China is a less divisive enemy. Only 15 percent of Americans view China favorably. While many American businesses make a lot of money in China, their dealings are frowned upon by the rest of the population. America’s economic interdependence with China doesn’t matter. America just needs a rival to define itself. China serves this need.
Rivalry with China could improve America. It could make Americans more skeptical of Chinese immigration and restrict the entry of its citizens. The increased tension is already pulling some manufacturing back to the states, paving the way for a greater degree of economic nationalism.

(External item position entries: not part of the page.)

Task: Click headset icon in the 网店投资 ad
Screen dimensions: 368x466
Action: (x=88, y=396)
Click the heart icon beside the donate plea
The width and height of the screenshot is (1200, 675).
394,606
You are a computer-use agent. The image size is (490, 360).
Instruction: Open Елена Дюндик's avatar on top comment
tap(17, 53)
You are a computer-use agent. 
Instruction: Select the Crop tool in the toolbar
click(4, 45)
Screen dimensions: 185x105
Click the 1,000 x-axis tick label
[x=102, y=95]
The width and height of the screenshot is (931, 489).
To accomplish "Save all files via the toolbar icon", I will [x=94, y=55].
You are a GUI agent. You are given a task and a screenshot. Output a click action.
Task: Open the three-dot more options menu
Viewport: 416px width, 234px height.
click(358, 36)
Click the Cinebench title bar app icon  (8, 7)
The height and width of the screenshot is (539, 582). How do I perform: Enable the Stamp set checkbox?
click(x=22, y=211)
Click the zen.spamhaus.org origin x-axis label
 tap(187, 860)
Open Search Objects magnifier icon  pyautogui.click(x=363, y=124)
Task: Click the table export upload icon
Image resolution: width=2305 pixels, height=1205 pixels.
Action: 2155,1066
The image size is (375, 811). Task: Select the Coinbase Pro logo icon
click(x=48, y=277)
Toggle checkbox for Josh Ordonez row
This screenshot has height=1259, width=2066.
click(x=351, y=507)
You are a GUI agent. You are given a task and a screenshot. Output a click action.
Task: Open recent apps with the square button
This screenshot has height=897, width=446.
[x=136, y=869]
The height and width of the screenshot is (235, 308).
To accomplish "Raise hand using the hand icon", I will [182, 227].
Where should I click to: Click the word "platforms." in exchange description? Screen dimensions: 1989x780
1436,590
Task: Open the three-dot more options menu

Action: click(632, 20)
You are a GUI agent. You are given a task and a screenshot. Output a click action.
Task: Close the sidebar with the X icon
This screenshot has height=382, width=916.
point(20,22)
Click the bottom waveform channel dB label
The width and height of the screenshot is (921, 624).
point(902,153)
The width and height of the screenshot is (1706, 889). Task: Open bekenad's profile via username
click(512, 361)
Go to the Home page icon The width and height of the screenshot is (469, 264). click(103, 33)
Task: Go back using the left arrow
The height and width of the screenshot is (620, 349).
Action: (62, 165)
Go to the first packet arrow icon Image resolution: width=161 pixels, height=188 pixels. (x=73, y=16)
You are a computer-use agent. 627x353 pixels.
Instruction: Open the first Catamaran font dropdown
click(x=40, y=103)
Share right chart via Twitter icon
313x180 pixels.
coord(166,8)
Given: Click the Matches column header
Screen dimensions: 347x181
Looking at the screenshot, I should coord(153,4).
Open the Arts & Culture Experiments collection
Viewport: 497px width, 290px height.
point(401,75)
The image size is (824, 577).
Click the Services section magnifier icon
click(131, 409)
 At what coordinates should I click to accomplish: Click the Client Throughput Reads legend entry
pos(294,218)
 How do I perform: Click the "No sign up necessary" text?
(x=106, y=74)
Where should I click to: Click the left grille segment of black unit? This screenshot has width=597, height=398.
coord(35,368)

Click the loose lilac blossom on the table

It could also induce the government to pushback against some Chinese-endorsed left-wing ideas, such as anti-colonialism.
But there’s also the chance that anti-China sentiment bolsters support for the GAE. America may define itself against China by emphasizing our pluralism, tolerance, and hyper individualistic culture. This attitude would stress that all the things the Right loathes about modern America make us superior to China. America stressed our godliness against the godless Soviets. The New America may stress its diversity against the un-diverse Chinese. Conservatives would accept this out of hate for China. They won’t need reasons. The pitch may even turn a few righties into stalwart defenders of modern liberal values–just to own the CCP.
We can all agree China is a problem. But right-wingers should be cautious about the establishment’s China-baiting. It may be used to browbeat the public into accepting the GAE’s dogmas.